WHAT IS NEEDED -
Repeat each record below exactly as it is written.

★ ★ ★ ★ ★

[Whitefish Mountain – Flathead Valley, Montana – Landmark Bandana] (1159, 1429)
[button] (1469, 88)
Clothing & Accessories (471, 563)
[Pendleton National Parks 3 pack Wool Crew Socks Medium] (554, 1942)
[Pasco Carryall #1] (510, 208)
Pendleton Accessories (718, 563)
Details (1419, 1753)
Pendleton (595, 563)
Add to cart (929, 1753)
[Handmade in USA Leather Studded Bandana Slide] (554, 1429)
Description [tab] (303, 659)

★ ★ ★ ★ ★

ANSWER TO THIS TASK -
[Whitefish Mountain – Flathead Valley, Montana – Landmark Bandana] (1159, 1429)
[button] (1469, 88)
Clothing & Accessories (471, 563)
[Pendleton National Parks 3 pack Wool Crew Socks Medium] (554, 1942)
[Pasco Carryall #1] (510, 208)
Pendleton Accessories (718, 563)
Details (1419, 1753)
Pendleton (595, 563)
Add to cart (929, 1753)
[Handmade in USA Leather Studded Bandana Slide] (554, 1429)
Description [tab] (303, 659)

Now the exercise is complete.